The Commons is an elected body consisting of 650 members known as Members of Parliament (MPs). Members are elected to represent constituencies by first-past-the-post and hold their seats until Parliament is dissolved.
The House of Commons of England evolved in the 13th and 14th centuries. It eventually became the House of Commons of Great Britain after the political union with Scotland in 1707, and assumed the title of "House of Commons of Great Britain and Ireland" after the political union with Ireland at the start of the 19th century. The "United Kingdom" referred to was the United Kingdom of Great Britain and Ireland from 1800, and became the United Kingdom of Great Britain and Northern Ireland after the independence of the Irish Free State in 1922. Accordingly, the House of Commons assumed its current title.

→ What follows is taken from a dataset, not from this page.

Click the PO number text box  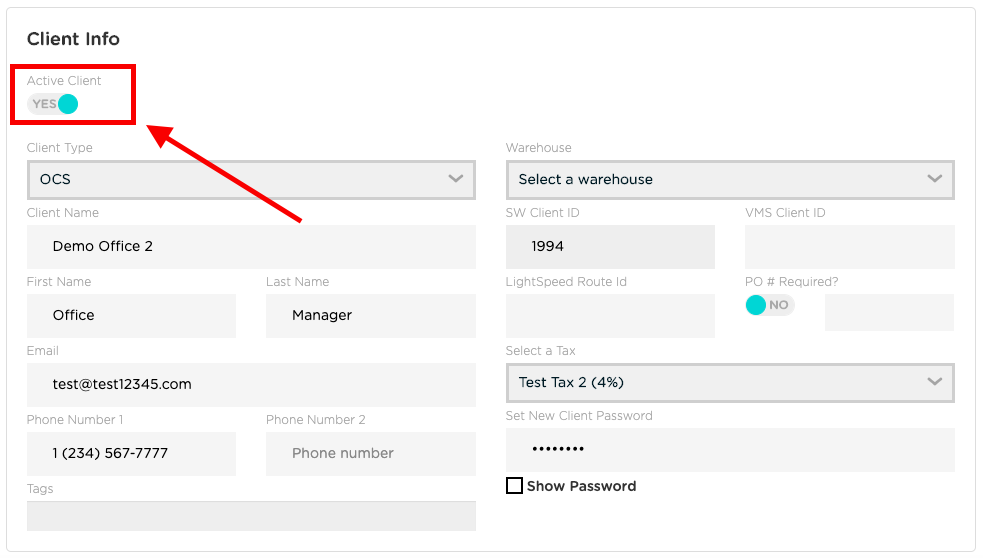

Under the Parliament Act 1911, the Lords' power to reject legislation was reduced to a delaying power. The Government is solely responsible to the House of Commons and the Prime Minister stays in office only as long as he or she retains the support of a majority of the Commons.
Although it does not formally elect the prime minister, the position of the parties in the House of Commons is of overriding importance. By convention, the prime minister is answerable to, and must maintain the support of, the House of Commons. Thus, whenever the office of prime minister falls vacant, the Sovereign appoints the person who has the support of the House, or who is most likely to command the support of the House—normally the leader of the largest party in the Commons, while the leader of the second-largest party becomes the Leader of the Opposition. Since 1963, by convention, the prime minister is always a member of the House of Commons, rather than the House of Lords.

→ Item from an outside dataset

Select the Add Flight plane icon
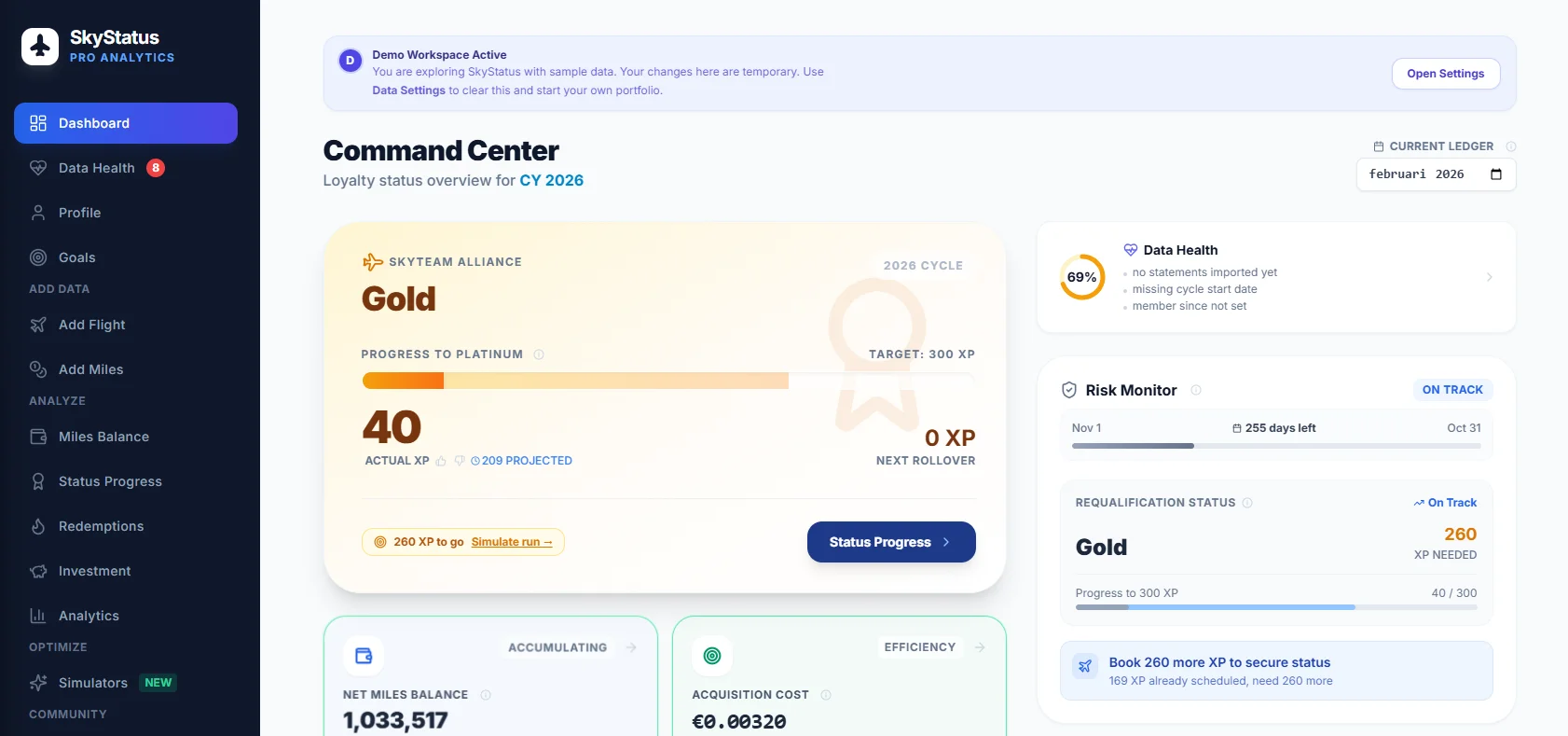The image size is (1568, 736). (37, 325)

The Commons may indicate its lack of support for the Government by rejecting a motion of confidence or by passing a motion of no confidence. Confidence and no confidence motions are phrased explicitly, for instance: "That this House has no confidence in Her Majesty's Government." Many other motions were considered confidence issues, even though not explicitly phrased as such. In particular, important bills that form a part of the Government's agenda were formerly considered matters of confidence, as is the annual Budget. When a Government has lost the confidence of the House of Commons, the prime minister is obliged either to resign, making way for another MP who can command confidence, or to request the monarch to dissolve Parliament, thereby precipitating a general election.
Parliament normally sits for a maximum term of five years. Subject to that limit, the prime minister could formerly choose the timing of the dissolution of parliament, with the permission of the Monarch. However, since the Fixed-Term Parliaments Act 2011, terms are now a fixed five years, and an early general election can only be brought about either by a two-thirds majority in favour of a motion for a dissolution, or by a vote of no confidence that is not followed within fourteen days by a vote of confidence (which may be for confidence in the same government or a different one). By this second mechanism, the government of the United Kingdom can change without an intervening general election. Only four of the eight last Prime Ministers have attained office as the immediate result of a general election; the others have gained office upon the resignation of a Prime Minister of their own party. The latter four were Jim Callaghan, John Major, Gordon Brown and the current Prime Minister Theresa May; these four inherited the office from Harold Wilson, Margaret Thatcher, Tony Blair and David Cameron respectively. In such circumstances there may not even have been an internal party leadership election, as the new leader may be chosen by acclaim, having no electoral rival (as in the case of both Brown and May).
A prime minister may resign even if he or she is not defeated at the polls (for example, for personal health reasons). In such a case, the premiership goes to whoever can command a majority in the House of Commons; in practice this is usually the new leader of the outgoing prime minister's party. Until 1965, the Conservative Party had no mechanism for electing a new leader; when Anthony Eden resigned as PM in 1957 without recommending a successor, the party was unable to nominate one. It fell to the Queen to appoint Harold Macmillan as the new prime minister, after taking the advice of ministers.